Fast forward five years, and Jones has once again surfaced in the public conversation about privacy and surveillance—this time, because of Judge Neil Gorsuch’s confirmation hearing. Gorsuch, himself an originalist, has made no secret of his support for the Jones holding.
And further on:
This proposition—that even as the world surrounding law changes, the core principles of law stay fixed—is central to originalist reasoning. We have no ambition here to resolve grand debates about the merits and demerits of originalism writ large. What we do wish to point out, however, is that a commitment to fixed principles of law, though often associated with efforts to limit the scope of fundamental rights, can also operate in the service of fundamental rights.
To see what we mean, one need only look to United States v. Ackerman
, a recent 10th Circuit opinion
written by none other than Judge Gorsuch. As relevant here, the question in Ackerman
was whether a warrant is required for law enforcement to open an email that has been flagged by an internet service provider (“ISP”) as likely to contain child pornography. The government argued that the answer should be no—because, among other reasons, people have no reasonable expectation of privacy in emails they have already shared with an ISP.

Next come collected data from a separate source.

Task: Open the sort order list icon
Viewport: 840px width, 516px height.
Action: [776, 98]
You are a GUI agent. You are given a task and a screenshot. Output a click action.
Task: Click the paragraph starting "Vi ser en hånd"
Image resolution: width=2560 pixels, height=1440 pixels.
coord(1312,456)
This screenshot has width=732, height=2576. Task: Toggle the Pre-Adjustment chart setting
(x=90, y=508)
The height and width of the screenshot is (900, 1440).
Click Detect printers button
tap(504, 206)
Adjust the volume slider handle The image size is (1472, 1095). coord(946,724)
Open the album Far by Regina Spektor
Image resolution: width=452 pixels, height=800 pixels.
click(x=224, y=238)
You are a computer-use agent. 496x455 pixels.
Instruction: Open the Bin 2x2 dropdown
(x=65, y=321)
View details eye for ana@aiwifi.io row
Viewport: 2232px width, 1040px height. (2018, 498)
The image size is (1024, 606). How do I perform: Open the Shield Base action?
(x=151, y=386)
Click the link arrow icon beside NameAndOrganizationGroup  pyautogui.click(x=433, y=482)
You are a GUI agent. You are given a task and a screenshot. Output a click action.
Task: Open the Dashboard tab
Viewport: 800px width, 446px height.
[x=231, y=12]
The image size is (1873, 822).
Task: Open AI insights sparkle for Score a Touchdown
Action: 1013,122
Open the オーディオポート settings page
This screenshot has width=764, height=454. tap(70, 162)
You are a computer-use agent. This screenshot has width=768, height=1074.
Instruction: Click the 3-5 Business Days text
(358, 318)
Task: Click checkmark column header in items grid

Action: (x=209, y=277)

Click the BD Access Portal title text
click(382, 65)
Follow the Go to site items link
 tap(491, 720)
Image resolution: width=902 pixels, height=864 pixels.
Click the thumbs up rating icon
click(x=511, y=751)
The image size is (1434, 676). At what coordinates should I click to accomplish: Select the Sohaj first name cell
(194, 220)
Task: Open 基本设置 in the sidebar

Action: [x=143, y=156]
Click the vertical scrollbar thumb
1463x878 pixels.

Rather than indulge that argument, Judge Gorsuch opted to apply the Jones test, which, he thought, “pretty clearly” forbids the “warrantless opening and examination of . . . private correspondence.” In reaching this conclusion, Judge Gorsuch analogized the opening of an email to the opening of a private letter, both of which “qualify as exactly the type of trespass  that the framers sought to prevent when they adopted the Fourth Amendment.” To be sure, whether opening an email amounts to a literal trespass (akin, say, to tampering with a parked car) is not self-evident; it’s a thorny and interesting question. But Judge Gorsuch sidestepped that question by pointing out that in the 18th century, the common law went to great lengths to protect individual dignity in the face of state power. That simple principle was the both the beginning and the end of the inquiry.
Cases like Ackerman complicate the idea, common in some media coverage of the confirmation process, that a judge’s penchant for constraining his legal reasoning to the application of very old principles tends to stunt the recognition of new rights. In some cases, the use of very old principles can have the opposite effect. They can help judges abstract away from the technological details and focus on what actually matters: whether the state has exceeded the bounds of its legitimate authority. In some domains, originalists do better—or at least, just as well—with this question as their progressive counterparts.